Et lequel de ces verbes faut-il employer dans la phrase "Personne ne s’est aperçu / n'a aperçu de l’émotion de l’enfant, ni de sa pâleur."? Ou bien les deux sont possibles? D'un côté, cette phrase signifie que personne ne s'en est rendu compte. Mais, de l'autre côté elle signifie que personne n'a vu ni son émotion, ni sa pâleur.

Merci d'avance.


----------



## Maître Capello

Le verbe pronominal _*s'*apercevoir_ est le seul possible avec la préposition _de_ (_*s'*apercevoir *de* qqch_, mais _apercevoir qqch_). Dans votre phrase, le verbe _apercevoir_ serait quoi qu'il en soit un peu étrange.
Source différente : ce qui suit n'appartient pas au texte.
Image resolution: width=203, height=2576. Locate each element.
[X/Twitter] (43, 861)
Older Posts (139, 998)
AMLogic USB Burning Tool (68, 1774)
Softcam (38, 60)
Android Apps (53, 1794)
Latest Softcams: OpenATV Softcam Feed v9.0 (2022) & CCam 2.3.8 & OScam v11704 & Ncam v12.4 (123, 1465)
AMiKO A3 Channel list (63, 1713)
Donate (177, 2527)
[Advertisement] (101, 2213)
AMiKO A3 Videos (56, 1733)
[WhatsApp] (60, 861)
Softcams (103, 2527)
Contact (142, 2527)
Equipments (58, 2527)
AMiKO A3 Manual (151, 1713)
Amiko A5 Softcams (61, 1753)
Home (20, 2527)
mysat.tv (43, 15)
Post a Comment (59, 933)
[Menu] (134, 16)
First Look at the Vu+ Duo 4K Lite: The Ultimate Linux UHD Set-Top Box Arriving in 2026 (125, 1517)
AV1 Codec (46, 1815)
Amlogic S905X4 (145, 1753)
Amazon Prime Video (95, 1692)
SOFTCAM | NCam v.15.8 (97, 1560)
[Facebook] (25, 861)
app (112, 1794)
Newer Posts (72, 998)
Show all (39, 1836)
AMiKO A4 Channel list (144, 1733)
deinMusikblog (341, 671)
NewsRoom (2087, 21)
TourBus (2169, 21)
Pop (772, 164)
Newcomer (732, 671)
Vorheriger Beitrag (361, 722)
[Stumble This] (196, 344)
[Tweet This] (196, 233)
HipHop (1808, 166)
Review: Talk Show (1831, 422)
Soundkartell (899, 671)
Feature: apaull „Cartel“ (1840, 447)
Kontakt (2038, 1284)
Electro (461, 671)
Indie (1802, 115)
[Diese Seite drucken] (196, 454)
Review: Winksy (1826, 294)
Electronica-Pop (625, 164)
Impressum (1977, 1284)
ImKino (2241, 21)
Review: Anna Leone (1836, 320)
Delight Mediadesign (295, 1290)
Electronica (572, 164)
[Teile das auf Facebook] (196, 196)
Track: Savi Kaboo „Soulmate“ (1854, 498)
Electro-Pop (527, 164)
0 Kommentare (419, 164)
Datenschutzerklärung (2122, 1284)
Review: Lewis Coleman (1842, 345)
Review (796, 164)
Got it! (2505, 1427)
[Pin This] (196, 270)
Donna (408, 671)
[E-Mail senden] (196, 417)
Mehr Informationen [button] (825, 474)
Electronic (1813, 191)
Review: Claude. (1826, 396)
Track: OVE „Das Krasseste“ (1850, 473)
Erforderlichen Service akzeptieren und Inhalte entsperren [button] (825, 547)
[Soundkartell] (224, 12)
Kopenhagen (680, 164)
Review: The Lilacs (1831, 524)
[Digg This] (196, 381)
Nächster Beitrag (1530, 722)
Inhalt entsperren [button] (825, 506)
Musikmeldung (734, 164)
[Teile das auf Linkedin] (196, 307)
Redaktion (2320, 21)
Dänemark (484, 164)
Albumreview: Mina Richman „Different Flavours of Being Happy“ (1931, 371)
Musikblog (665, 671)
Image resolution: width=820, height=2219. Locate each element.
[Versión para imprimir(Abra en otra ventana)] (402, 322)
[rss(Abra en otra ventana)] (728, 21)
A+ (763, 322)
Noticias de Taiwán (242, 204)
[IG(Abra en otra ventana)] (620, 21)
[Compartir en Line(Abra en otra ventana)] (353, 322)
Quel est le contexte exact ?

_Personne ne *s'est* aperçu *de* l'émotion de l'enfant, ni *de* sa pâleur._ 
_Personne n'*a* aperçu de l'émotion de l'enfant, ni de sa pâleur._ 
_Personne n'*a* aperçu l'émotion de l'enfant, ni sa pâleur._ ()


----------



## Printemps506

Donc, parfois les deux verbes sont possibles, il n'y a qu'une nuance sémantique entre eux (perception / prise de conscience). Est-ce la même chose avec _il a aperçu sa faute / il s'est aperçu de sa faute?_


----------



## Alessa Azure

Bonjour,

On peut remplacer _apercevoir _par _voir _et _s'apercevoir _de par _se rendre compte_.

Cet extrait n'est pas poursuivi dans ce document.